Wednesday, April 02, 2008

 

Pun Intended....

THE ABILITY TO MAKE AND UNDERSTAND PUNS IS THE HIGHEST LEVEL OF
LANGUAGE DEVELOPMENT.


Here are the 10 first place winners in the International Pun Contest:

1. A vulture boards an airplane, carrying two dead raccoons. The
flight attendant looks at him and says, "I'm sorry, sir, only one
carrion allowed per passenger."

2. Two fish swim into a concrete wall. The one turns to the other and
says "Dam!

3. Two Eskimos sitting in a kayak were chilly, so they lit a fire in
the craft. Unsurprisingly it immediately sank, proving once again that
you can't have your kayak and heat it too.

4. Two hydrogen atoms meet. One says "I've lost my electron." The
other says "Are you sure?" The first replies "Yes, I'm positive."

5. Did you hear about the Buddhist who refused Novocain during a root
canal? His goal: transcend dental medication.

6. A group of chess enthusiasts checked into a hotel and were standing
in the lobby discussing their recent tournament victories. After about
an hour, the manager came out of the office and asked them to disperse.
"But why?", they asked as they moved off. "Because," he said," I can't
stand chess-nuts boasting in an open foyer."

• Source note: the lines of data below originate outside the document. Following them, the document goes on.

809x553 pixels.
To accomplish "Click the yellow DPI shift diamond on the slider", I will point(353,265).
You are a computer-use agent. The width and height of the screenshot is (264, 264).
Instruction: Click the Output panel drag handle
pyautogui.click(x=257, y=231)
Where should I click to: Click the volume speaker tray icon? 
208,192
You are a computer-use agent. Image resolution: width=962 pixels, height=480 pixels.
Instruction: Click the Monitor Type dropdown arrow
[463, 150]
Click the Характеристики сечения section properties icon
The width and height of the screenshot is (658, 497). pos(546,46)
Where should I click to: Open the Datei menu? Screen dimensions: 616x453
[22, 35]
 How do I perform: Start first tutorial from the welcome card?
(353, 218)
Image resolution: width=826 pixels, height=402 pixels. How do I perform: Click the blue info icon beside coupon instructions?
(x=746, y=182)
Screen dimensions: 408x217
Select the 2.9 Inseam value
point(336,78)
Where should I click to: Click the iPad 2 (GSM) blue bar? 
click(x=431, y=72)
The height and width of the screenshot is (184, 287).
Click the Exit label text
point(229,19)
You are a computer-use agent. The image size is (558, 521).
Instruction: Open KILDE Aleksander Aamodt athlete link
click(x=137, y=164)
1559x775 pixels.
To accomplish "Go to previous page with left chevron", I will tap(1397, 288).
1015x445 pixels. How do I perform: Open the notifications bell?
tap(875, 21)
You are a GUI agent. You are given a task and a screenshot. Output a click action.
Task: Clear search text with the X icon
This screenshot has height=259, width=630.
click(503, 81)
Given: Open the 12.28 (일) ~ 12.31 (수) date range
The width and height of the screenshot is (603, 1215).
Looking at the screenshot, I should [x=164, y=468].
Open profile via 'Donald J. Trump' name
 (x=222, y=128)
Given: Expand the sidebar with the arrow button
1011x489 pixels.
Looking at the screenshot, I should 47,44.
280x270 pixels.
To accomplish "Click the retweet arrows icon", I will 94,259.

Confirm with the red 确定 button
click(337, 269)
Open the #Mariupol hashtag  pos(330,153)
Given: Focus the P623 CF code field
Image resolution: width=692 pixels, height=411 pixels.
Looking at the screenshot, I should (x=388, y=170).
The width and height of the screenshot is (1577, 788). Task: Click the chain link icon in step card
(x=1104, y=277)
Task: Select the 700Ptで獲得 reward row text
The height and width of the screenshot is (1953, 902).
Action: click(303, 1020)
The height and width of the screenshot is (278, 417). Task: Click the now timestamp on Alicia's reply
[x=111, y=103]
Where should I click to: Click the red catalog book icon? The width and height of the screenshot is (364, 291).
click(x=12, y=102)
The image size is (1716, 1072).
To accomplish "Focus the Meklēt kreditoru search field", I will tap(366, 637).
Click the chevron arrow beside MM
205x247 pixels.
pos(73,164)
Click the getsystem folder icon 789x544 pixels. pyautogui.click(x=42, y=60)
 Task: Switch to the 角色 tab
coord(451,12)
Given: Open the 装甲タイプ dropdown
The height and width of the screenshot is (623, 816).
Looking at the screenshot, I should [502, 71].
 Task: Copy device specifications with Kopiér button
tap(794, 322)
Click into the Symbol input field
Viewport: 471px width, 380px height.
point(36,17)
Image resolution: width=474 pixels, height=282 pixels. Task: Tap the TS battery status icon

7. A woman has identical twins and is forced to give them up for adoption.
One of them goes to a family in Egypt and is named "Ahmal." The other
goes to a family in Spain; they name him "Juan." Years later, Juan
sends a picture of himself to his birth mother. Upon receiving the
picture, she tells her husband that she wishes she also had a picture
of Ahmal. Her husband responds, "They're identical twins! If you've
seen Juan, you've seen Ahmal."

8. A group of friars were behind on their belfry payments, so they
opened up a small florist shop to raise funds. Since everyone liked to
buy flowers from the men of God, a rival florist across town thought
the competition was unfair. He asked the good fathers to close down,
but they would not. He went back and begged the friars to close. They
ignored him.

So, the rival florist hired Hugh MacTaggart, the roughest and most
vicious thug in town to "persuade" them to close. Hugh beat up the
friars and trashed their store, saying he'd be back if they didn't close
up shop. Terrified, they did so, thereby proving that only Hugh can prevent
Florist friars.

9. Mahatma Gandhi, as you know, walked barefoot most of the time, which produced an impressive set of calluses on his feet. He also ate very little, which made him rather frail and, with his odd diet, he suffered from bad breath. This made him (Oh, man, this is so bad, it's good) a super calloused fragile mystic hexed by halitosis.

And finally,

10. There was the person who sent ten different puns to friends with
the hope that at least one of the puns would make them laugh. No pun in ten did.